▶ _PROBLEM STATEMENT_
Your reply should be an exact copy of the lines from the one that holds "This screenshot has width=794, height=447." to the end of the data below.

▶ _DATA SECTION_
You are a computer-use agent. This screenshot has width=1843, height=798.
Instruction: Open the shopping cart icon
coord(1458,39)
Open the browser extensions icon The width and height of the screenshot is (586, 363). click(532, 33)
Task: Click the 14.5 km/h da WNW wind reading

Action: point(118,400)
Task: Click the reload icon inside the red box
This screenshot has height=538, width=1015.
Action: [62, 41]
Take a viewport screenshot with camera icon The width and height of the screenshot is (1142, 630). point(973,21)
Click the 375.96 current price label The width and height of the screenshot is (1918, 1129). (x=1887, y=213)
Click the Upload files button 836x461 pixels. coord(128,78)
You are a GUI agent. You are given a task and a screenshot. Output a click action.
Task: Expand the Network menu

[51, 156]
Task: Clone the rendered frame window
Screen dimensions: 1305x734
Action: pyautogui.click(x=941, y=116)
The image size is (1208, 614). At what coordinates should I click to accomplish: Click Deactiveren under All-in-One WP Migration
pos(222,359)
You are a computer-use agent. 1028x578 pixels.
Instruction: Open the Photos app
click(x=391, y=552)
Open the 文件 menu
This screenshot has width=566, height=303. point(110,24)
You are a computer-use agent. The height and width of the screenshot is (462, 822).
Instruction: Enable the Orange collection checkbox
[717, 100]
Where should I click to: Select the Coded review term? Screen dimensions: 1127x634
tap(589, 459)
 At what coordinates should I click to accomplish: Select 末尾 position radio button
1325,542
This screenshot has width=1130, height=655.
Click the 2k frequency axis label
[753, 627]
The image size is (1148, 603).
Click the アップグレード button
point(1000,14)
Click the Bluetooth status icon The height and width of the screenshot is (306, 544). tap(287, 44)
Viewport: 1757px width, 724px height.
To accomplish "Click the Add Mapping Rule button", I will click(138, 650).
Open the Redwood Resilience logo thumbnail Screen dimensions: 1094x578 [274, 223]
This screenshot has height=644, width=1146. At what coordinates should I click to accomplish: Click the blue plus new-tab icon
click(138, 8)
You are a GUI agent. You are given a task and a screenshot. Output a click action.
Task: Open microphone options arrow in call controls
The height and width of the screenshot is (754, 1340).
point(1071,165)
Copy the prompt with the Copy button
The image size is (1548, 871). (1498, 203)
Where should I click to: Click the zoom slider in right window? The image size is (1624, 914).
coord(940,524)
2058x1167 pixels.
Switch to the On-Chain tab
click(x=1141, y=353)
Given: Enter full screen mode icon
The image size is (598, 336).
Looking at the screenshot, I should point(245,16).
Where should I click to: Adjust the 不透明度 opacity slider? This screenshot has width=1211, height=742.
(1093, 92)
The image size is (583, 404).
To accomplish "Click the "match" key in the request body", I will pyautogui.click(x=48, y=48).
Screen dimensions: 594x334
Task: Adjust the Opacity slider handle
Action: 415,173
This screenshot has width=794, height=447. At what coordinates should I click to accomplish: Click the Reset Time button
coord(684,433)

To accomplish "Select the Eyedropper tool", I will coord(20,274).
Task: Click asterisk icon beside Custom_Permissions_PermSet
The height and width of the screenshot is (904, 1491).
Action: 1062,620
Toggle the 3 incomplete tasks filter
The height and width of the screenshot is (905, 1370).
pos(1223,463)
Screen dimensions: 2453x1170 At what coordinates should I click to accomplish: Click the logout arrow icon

▶ _WRITTEN ANSWER_
This screenshot has width=794, height=447. At what coordinates should I click to accomplish: Click the Reset Time button
coord(684,433)

To accomplish "Select the Eyedropper tool", I will coord(20,274).
Task: Click asterisk icon beside Custom_Permissions_PermSet
The height and width of the screenshot is (904, 1491).
Action: 1062,620
Toggle the 3 incomplete tasks filter
The height and width of the screenshot is (905, 1370).
pos(1223,463)
Screen dimensions: 2453x1170 At what coordinates should I click to accomplish: Click the logout arrow icon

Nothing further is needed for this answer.